- The Washington Times - Sunday, July 22, 2001

The sub-Saharan nation of Chad, under attack from human rights and environmental groups that seek to block funding for an oil pipeline to the Atlantic, is fighting back.
A Chadian delegation was in the United States recently to argue that their thinly populated and impoverished state has passed muster both on human rights and on environmental safeguards.
"We agreed to the strictest conditions to receive international funding [for the pipeline] of any nation ever, as far as I know," Moustapha Ali Alife, Chad's communications and human rights counselor told The Washington Times.
Last month, the World Bank cleared the first payment of $100 million for the pipeline, estimated to cost a total of $3.7 billion.
Under pressure from environmentalists and other nongovernmental organizations (NGOs), the bank stipulated that 80 percent of the government's share of the revenue, expected to be as much as $ 1.7 billion for Chad and $500 million for Cameroon over a 28-year operating period, must be spent on improving health services, education, agriculture, infrastructure and rural development.
The International Finance Corp. (IFC), an affiliate of the World Bank which actually approved the loan for the pipeline, said it would also arrange an additional $100 million in syndicated loans from commercial banks.
"The project represents a pioneering effort by the World Bank group to create an unprecedented framework to transform oil wealth into direct benefits for the poor, the vulnerable and the environment," said the IFC in a statement.
In addition, the U.S. Export-Import (Exim) Bank has budgeted approximately $130 million for the project. And a further $400 million is being arranged by Exim and France's export credit agency.
Chad is a former French colony.
Last month, European parliamentarians warned they may seek a freeze on both European Union aid to Chad and loans to the pipeline project.
"One year after the project was approved, numerous commitments to implement the project in an environmentally and socially sustainable manner have already been blatantly violated," say representatives of the Chadian League of Human Rights.

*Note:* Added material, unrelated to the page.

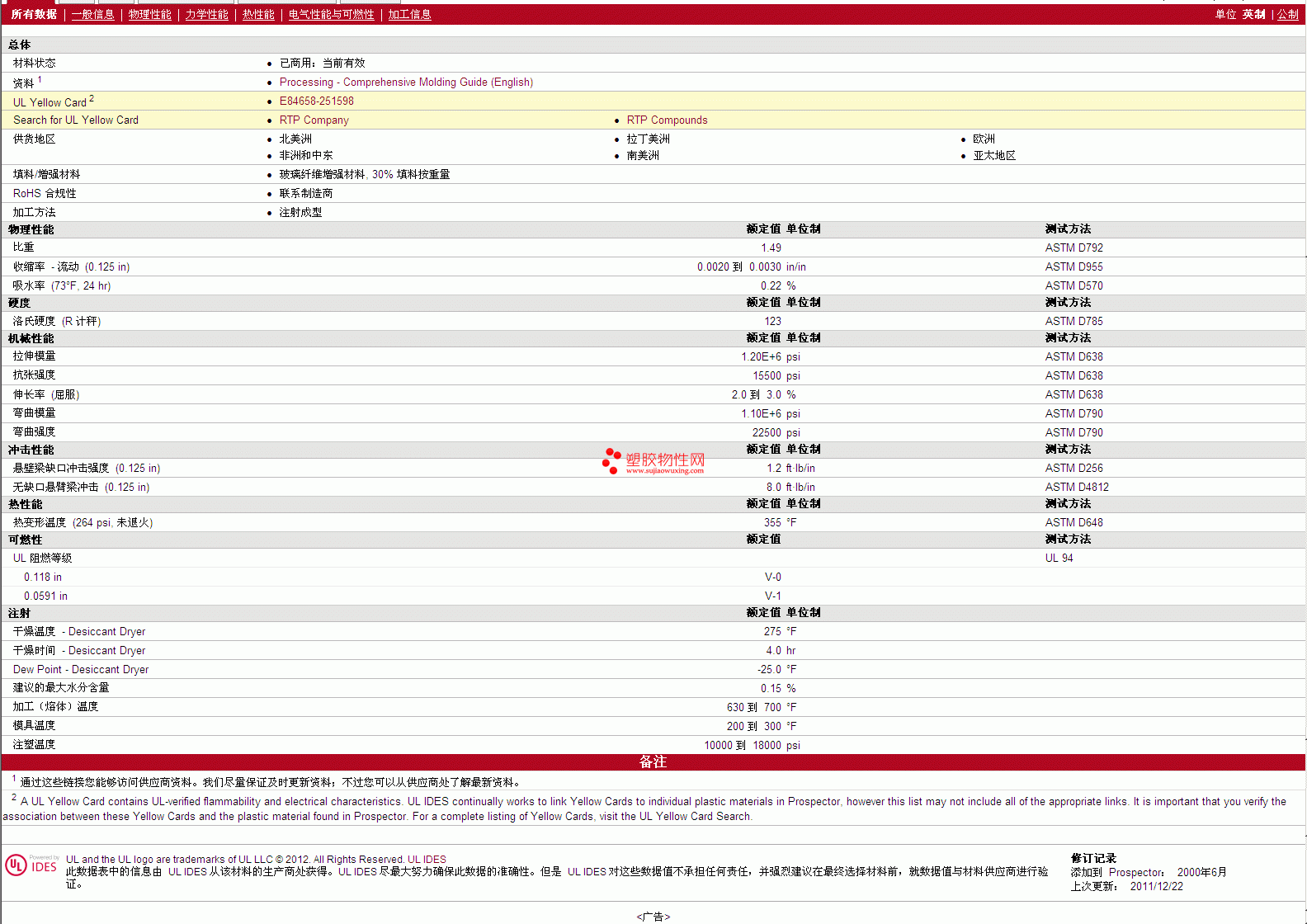1307x924 pixels.
Task: Switch to the 物理性能 tab
Action: pos(149,15)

Along with the environmental group Friends of the Earth International, they are calling for the project to be suspended until "guarantees are provided that all environmental, social and political commitments are being met."
The 650-mile-long pipeline is a joint venture between the two governments, Exxon Mobil, Chevron and Malaysia's state oil company, Petronas. It is due to be completed by 2003.
The fields in Chad's southern Doba Basin will produce an estimated 225,000 barrels per day, which will be transported through neighboring Cameroon to an offshore facility in the Atlantic for export.